● **Exercise**: In this exercise, every entry is to be copied exactly.

● **Source information**:
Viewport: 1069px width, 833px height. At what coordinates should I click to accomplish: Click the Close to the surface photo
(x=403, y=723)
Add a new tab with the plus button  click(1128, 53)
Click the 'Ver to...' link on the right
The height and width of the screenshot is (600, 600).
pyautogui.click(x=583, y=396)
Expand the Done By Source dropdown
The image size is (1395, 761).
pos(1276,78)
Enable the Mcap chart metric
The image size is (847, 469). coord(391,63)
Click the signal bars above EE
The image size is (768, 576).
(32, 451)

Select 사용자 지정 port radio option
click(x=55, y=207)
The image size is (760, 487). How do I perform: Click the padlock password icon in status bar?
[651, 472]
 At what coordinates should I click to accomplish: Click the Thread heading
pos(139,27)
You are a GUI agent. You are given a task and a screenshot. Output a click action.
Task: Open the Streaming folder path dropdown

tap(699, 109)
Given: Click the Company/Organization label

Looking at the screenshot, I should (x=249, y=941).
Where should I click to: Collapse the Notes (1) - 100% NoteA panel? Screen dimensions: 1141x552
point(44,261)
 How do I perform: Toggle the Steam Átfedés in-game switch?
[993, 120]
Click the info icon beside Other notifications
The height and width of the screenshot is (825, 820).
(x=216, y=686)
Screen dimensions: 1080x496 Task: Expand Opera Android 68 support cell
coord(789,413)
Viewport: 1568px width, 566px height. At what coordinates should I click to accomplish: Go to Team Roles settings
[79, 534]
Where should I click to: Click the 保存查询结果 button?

● **Exercise result**:
Viewport: 1069px width, 833px height. At what coordinates should I click to accomplish: Click the Close to the surface photo
(x=403, y=723)
Add a new tab with the plus button  click(1128, 53)
Click the 'Ver to...' link on the right
The height and width of the screenshot is (600, 600).
pyautogui.click(x=583, y=396)
Expand the Done By Source dropdown
The image size is (1395, 761).
pos(1276,78)
Enable the Mcap chart metric
The image size is (847, 469). coord(391,63)
Click the signal bars above EE
The image size is (768, 576).
(32, 451)

Select 사용자 지정 port radio option
click(x=55, y=207)
The image size is (760, 487). How do I perform: Click the padlock password icon in status bar?
[651, 472]
 At what coordinates should I click to accomplish: Click the Thread heading
pos(139,27)
You are a GUI agent. You are given a task and a screenshot. Output a click action.
Task: Open the Streaming folder path dropdown

tap(699, 109)
Given: Click the Company/Organization label

Looking at the screenshot, I should (x=249, y=941).
Where should I click to: Collapse the Notes (1) - 100% NoteA panel? Screen dimensions: 1141x552
point(44,261)
 How do I perform: Toggle the Steam Átfedés in-game switch?
[993, 120]
Click the info icon beside Other notifications
The height and width of the screenshot is (825, 820).
(x=216, y=686)
Screen dimensions: 1080x496 Task: Expand Opera Android 68 support cell
coord(789,413)
Viewport: 1568px width, 566px height. At what coordinates should I click to accomplish: Go to Team Roles settings
[79, 534]
Where should I click to: Click the 保存查询结果 button?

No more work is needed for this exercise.